Eigentlich kehrt die kleine Vorsilbe „un“ die Worte in ihrer Bedeutung um. Aus Frieden wird Unfrieden, also so etwas wie „Nicht-Frieden“. Aus Lust wird die Unlust, also so etwas, wie „Nicht-Lust“.
Aus dem Begriff „Wort“ aber, wird das Unwort und bleibt doch ein Wort. Es wird nicht in der Bedeutung verändert, sondern in seiner Wirkung. Im Kern bleibt auch ein Unwort ein Wort und es scheint, als wenn die Vorsilbe hier merkwürdig machtlos wäre. Doch sie ist es nicht. Im Gegenteil. Unfrieden, Unlust, Unruhe, alles das kann man eine Weile aushalten. Vielleicht fühlt man sich unwohl, aber es geht vorbei. Ein Unwort aber ist anders. Oft genug kann man es nicht aushalten, stattdessen macht es ohnmächtig. Denn ein Unwort trifft härter. Ein Unwort zerstört.

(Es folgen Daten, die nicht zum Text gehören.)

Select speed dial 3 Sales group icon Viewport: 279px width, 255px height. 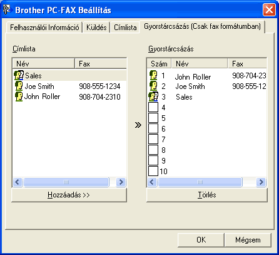coord(153,96)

Weil ein Unwort ein Wort bleibt und damit alle Macht behält, die Wörter haben, durchdringt es alle Mauern, zerschlägt jeden Panzer und trifft stets ins Mark. Tief drinnen, mitten in uns wirkt es dann das, was es am besten kann: Es richtet Unheil an.

Doch es gibt eine Hilfe. Man muss nicht ganz und gar hilflos zusehen, wie das Unwort zersetzt, wogegen es sich richtet. Man kann es mit seinen eigenen Waffen schlagen. Wenn das Unwort im Kern, im Wesen ein Wort bleibt und das muss es, dann können wir es auch mit Worten bezwingen!

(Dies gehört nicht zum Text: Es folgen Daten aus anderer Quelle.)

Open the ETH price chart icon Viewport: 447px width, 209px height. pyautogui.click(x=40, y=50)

Und die wunderbare, vielleicht auch überraschende Entdeckung wird dabei sein, dass Worte immer stärker als Unworte sind. Wenn Wort und Unwort aufeinander treffen, dann wird das Unwort zerstört, das Wort löst sich aber nicht ebenfalls auf. Das Wort bleibt mit all seiner Kraft und Schönheit! Ja, es strahlt sogar noch mehr. Und selbst wenn das Wort schüchtern, unsicher und mit dünner Stimme dem Unwort entgegengetreten ist, das Unwort verliert diesen Streit und wird ausgelöscht. Es bleibt das Wort, das aufbaut und ermutigt, das Leben schafft und Raum und Freiheit. Probieren wir es aus!